The annexed area is now perfectly clean. The entrance to the rock-cut tombs that were behind the houses and became visible after the demolition, have all been secured and blocked. The new area has been topographed and a light fence was put up to indicate the new perimeter of the site.

2. A small ramesside chapel unearthed

One of the goals of the present season was to locate up in the hillside the origin of the cascade of debris that fall down into the inner chamber of the tomb of Hery (TT 12) through a hole in the middle of the ceiling. Having that goal in mind, we opened a trench and stated excavating up the hill, 4 m. above the tomb of Hery. In the process, we came across a couple of rough rooms full of debris and with the walls and ceiling very much burnt. When we cleared one of them down to the floor, we found that the lower part of the walls still have paintings preserved. Unfortunately, they were not in good condition, due to the smoke caused by the burning of about fifty falcon and ibis mummies in the middle of the room, probably in the Graeco-roman period. Moreover, the layer of mortar, between 5 and 7 cm. thick, has too much straw, and the rock over which it was applied is also of very bad quality, very weak and breakable.

The chapel measures 2.00 x 2.40 m., and it is 1.60 m. high. The style of the paintings date the chapel to the Ramesside period, and it is similar to the neighbouring chapel of Sa-roy. A scene showing Osiris on his throne, accompanied by a goddess, can be easily recognized. Even more interesting is a scene showing the elaboration of linen cloths with a loom, manipulated by naked children weaving in odd positions. The corners of the room are rounded, and the scenes continue without interruption from one wall to the next one.

At the entrance, the “dintel” of the rock-cut chapel had fallen down, and the door has several layers of mud bricks closing it, attesting the reuse the room with a different purpose in later times. Moreover, the rear wall has a small niche (0.40 m. wide) for a statue, and the former was later on broken to be used as an entrance (0.70 m. wide) to a second room that was hewn behind the painted chapel. At the middle of the north-western wall an entrance (0.90 m. wide, and now closed with mud bricks) giving access to a third room cut part of the paintings.

After a thorough documentation, the chapel was protected under a strong ceiling resting on the bedrock, levelled and raised up with mud-bricks. Next season, the paintings will be cleaned and consolidated.

3. XIth Dynasty rock-cut tomb below the courtyard of Djehuty (TT 11)

Last season, excavating underneath the courtyard of the tomb-chapel of Djehuty, 20 m. away from the façade and 1.5 m. below the floor level, we discovered an undisturbed XIth Dynasty burial. It was a modest burial of a middle class man, whose coffin and small funerary equipment, five arrows and one marl-clay globular jar, was pushed inside a small rock recess. The coffin was painted in red, with a polychrome hieroglyphic inscription running along the four sides and the lid, mentioning owner’s name: Iqer. The inscription and the pottery date the burial a few years earlier or roughly contemporary to the reunification of the country by Montuhotep Nebhepetre.

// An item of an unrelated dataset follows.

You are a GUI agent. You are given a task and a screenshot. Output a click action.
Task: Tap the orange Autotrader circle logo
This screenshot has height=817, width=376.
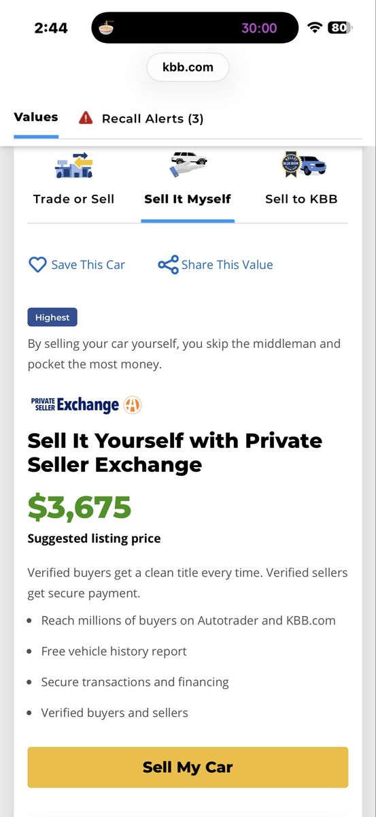[x=133, y=405]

The rock recess was not a natural accident in the hillside, but it originated from the partial collapse of an earlier rock-cut tomb hewn deeper in the bedrock. The floor of the tomb is 3.5 m. below the level of Djehuty’s court. It has a central corridor oriented east-west and measuring 6.85 x 1.60 m., and 2.50 m. high, with a transverse hall right at the entrance. At one point, the ceiling of the entrance collapsed, and the floor ended up accumulating 2.00 m. of debris. Most of the ceiling of the northern side of the transverse hall survived, and the 0.50 m. that remained free under it was regarded, years later, as a ‘rock-recess’ and was used as burial shelter for Iqer, his coffin resting on a sandy floor.

The rock-cut tomb, located in a lower level, is evidently older than Iqer. But, how old? A group of five complete vases was discovered last year right outside the rock-cut tomb, lying on the ground across the passage leading inside. This season another vase of the same type was found almost six meters further inside the tomb. The dating is, again, XIth dynasty, but these should be dated to the early years of that time period in view of their archaeological context and the relationship with Iqer’s burial, which provides a date ante quem.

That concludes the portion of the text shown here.